New Lily

Quote of the Week: “When I Run I Feel His Pleasure”…

RunnerPURPLEOn Monday I wrote about endorphins, those neurotransmitters in the brain that have been known to induce euphoria. Today I am writing about another kind of euphoria that can also come from running and exercising…the spiritual kind. Although we have all heard of the slogan “mind, body, spirit“, it can sometimes seem strange to integrate the three in a literal way. One of my favorite quotes comes from the movie, “Chariots of Fire”. In the movie, runner Eric Liddle of Scotland (a missionary and winner of the 400 meters in the 1924 Olympics in Paris) is explaining to his sister his desire to run in the Olympic Games. He says, “God made me for a purpose. But he also made me Fast. And when I run, I feel His pleasure.”

I too, have felt this pleasure. It comes to me when I am enjoying an easy run on a trail, or sometimes when I’m doing a tempo run and I’m “in the zone”. It can even come after a weight workout when I am feeling strong and purposeful. I don’t have to be fast to feel His pleasure, I simply have to be grateful. And I have to be living in the moment. I think this is the key for me. If I allow all the worries or frustrations of the day to get in the way, I can easily find myself dragging through a workout, only grateful to be done with it. This is when fitness becomes a drudgery, and in the end, a lost opportunity.

I am familiar with the concept of sanctifying our everyday work; offering the ordinary things we do for the glory of God. While I have thought about this before in terms of the work I do in and out of the home, I had not really thought about it in terms of exercise. Like work, exercise can become simply a chore. On those days when I drag myself through a workout (hating every minute of it), I may be better off for it physically, but it has done nothing to make me a better person or to bring me happiness. When I compare those workouts to the ones I do enjoy, I know the big difference is gratitude. Like so many things in life, it often takes not being able to do something, to make us appreciate it. For fitness lovers, this usually takes the form of an injury. It prevents us from doing our usual exercise, and when we can finally get back to it, we are suddenly very grateful.

Discouragement comes in other forms, too. Maybe we are trying to lose weight and we can’t seem to reach our goal. Or maybe it’s dropping time in a race, or trying something new altogether. Discouragements can be obstacles for all of us. But living in the moment helps to keep things in perspective. Simply being grateful for the time we have to exercise, for the beauty around us, or for the friendships of those we run with, can be the difference in how we experience it. If fitness is an integral part of who we are, then even our workouts can be opportunities to glorify God. And even setbacks, like injuries or unattained goals, can be seen as temporary, not insurmountable.

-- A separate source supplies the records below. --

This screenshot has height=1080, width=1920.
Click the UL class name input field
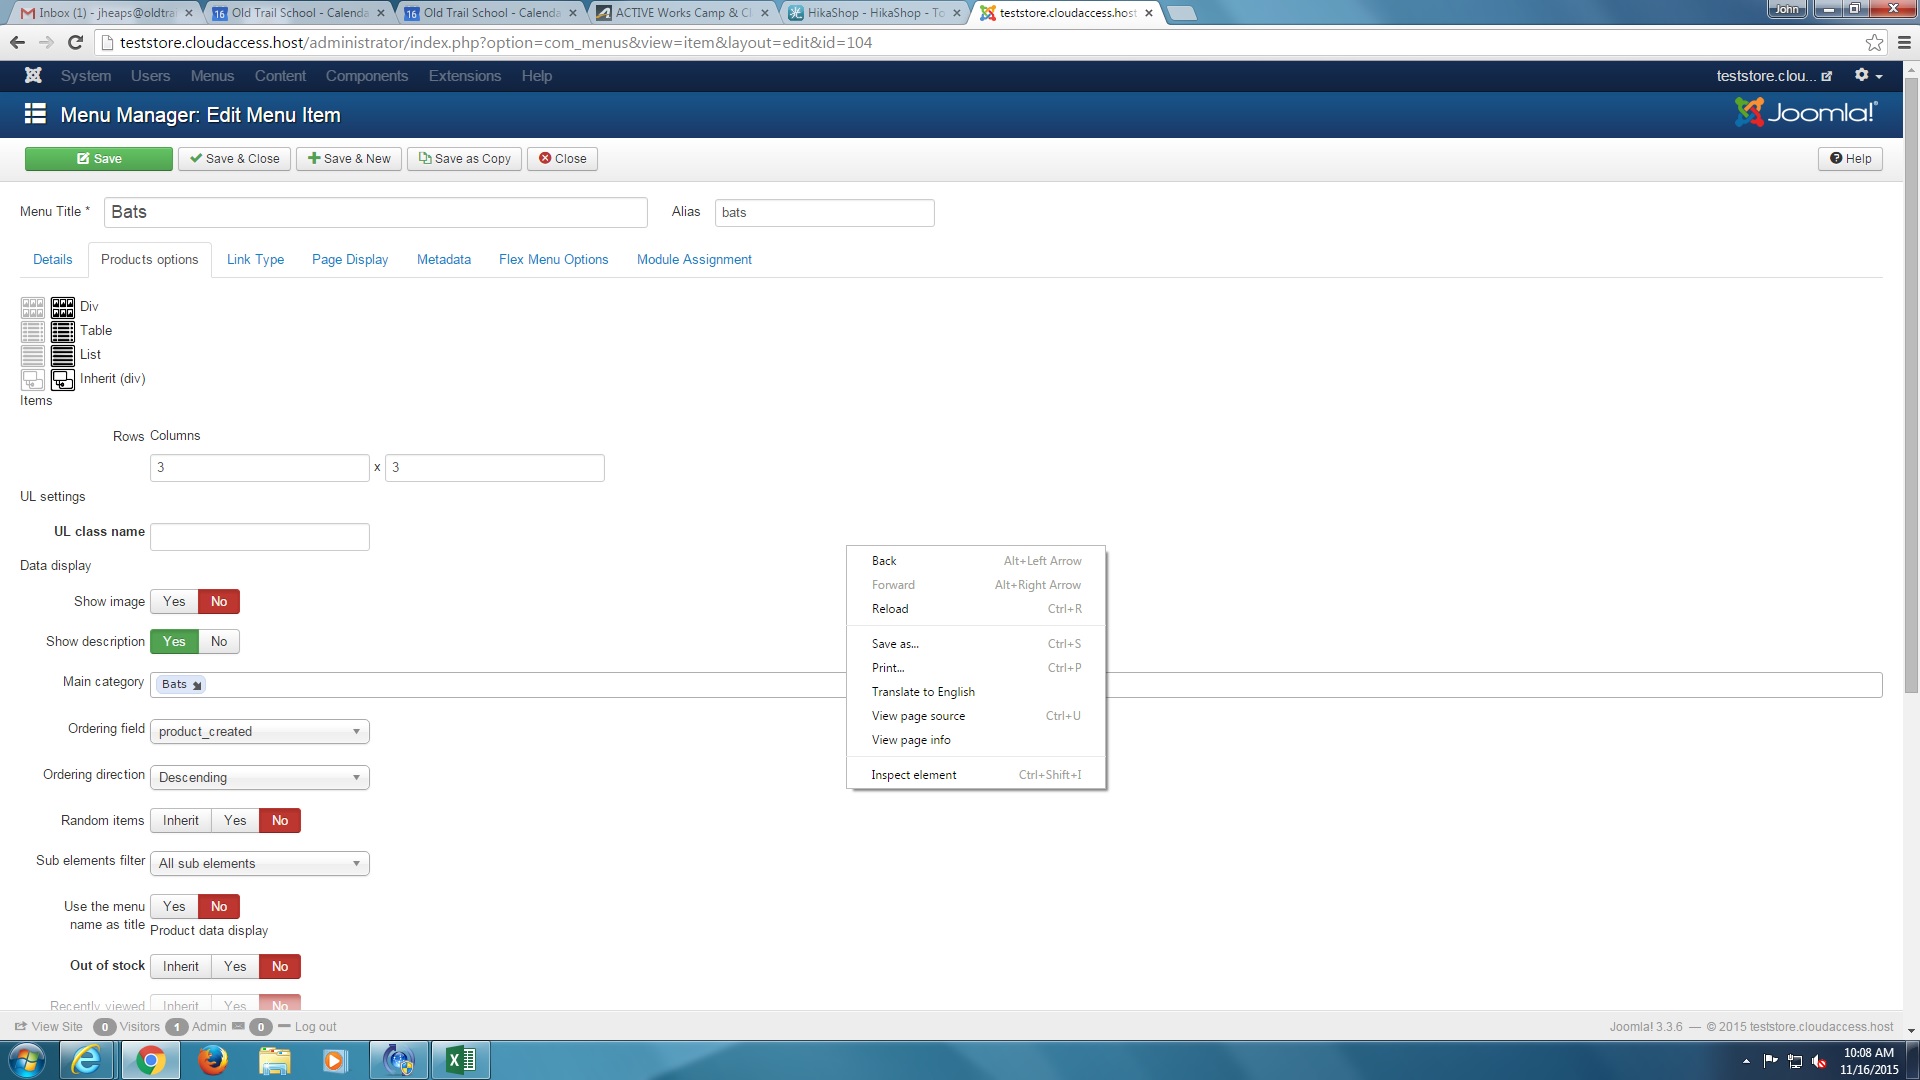(x=259, y=537)
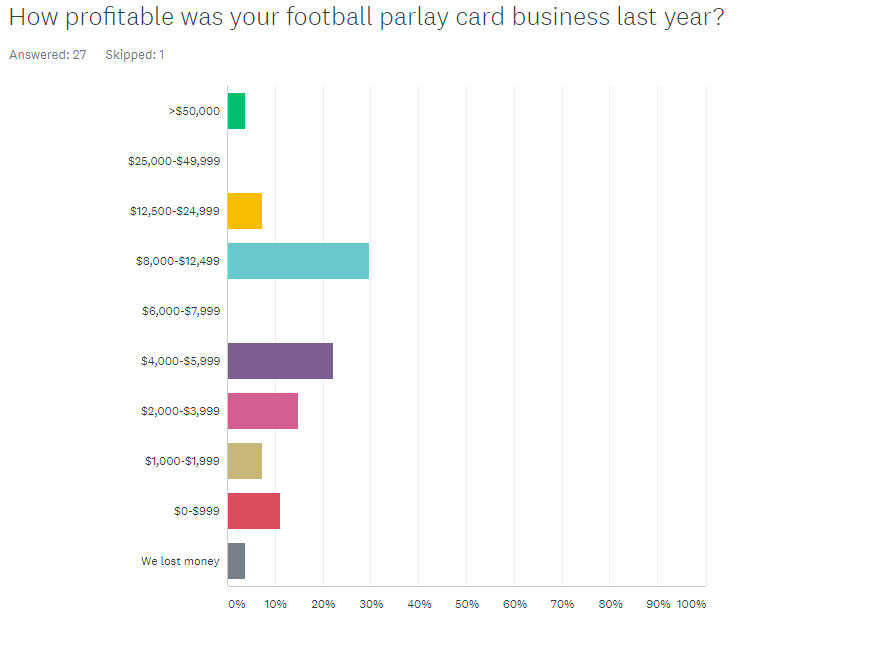Select the red $0-$999 bar

click(x=254, y=511)
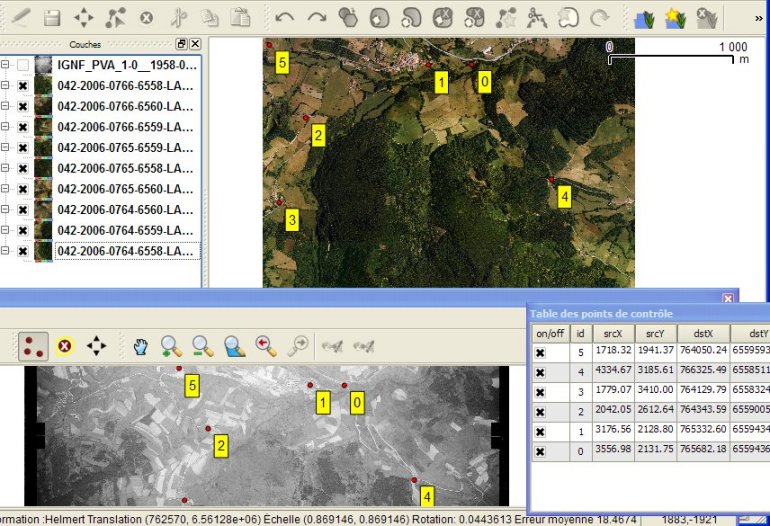Enable the IGNF_PVA_1-0__1958 layer checkbox

[x=23, y=65]
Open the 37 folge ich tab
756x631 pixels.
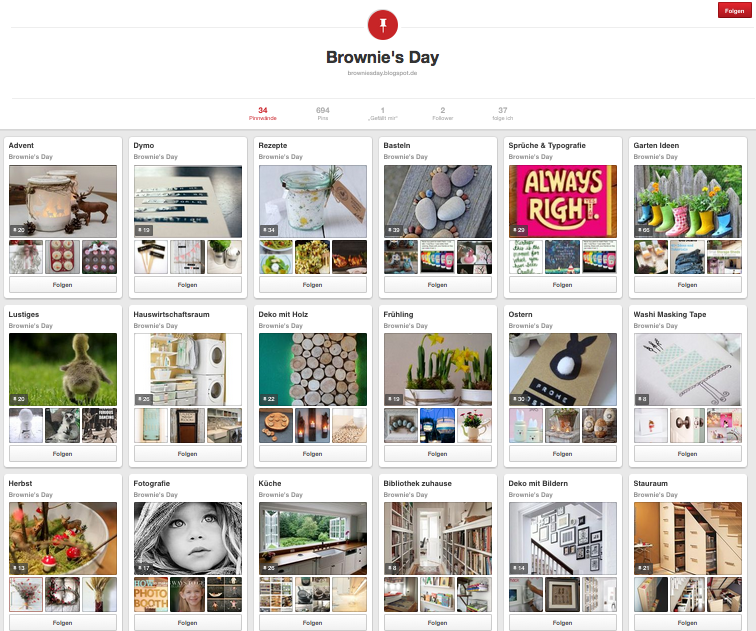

A few years ago I found myself stuck. It wasn’t so much discouragement as it was stagnancy. I was in one of those “seasons” when I just wasn’t getting joy from running and working out. Last year changed that. I became the cross country coach for the school my teenaged sons were attending for some classes. In this new role, I found myself telling the kids that through the effort of running, they could discover parts of themselves they had not known before. That if they could dig down deep, there would be great rewards, no matter how fast their times were. In running with these kids (and with my own along for the ride), I began to realize how much I love to run. It was at this same time that I started training for the Marine Corps Marathon, my first marathon in ten years. When it finally came to marathon day, at about mile 12 (before any real pain set in), I experienced the delight of running. From somewhere within, and matched by the adrenaline of race day, I was filled with joy. Maybe you have felt this. If not, I hope you can one day. It certainly didn’t last the entire race, but for those wonderful few miles, I understood the words of Eric Liddell. For just a little while, I thought that if I closed my eyes, I might be flying. Later, reflecting on the race, I knew what I had felt. And to this day, when I experience it, I know what it is… and I can gratefully say, “When I run, I feel His pleasure”…

Have you experienced this pleasure while running, or doing whatever fitness you love to do?  Share it with us!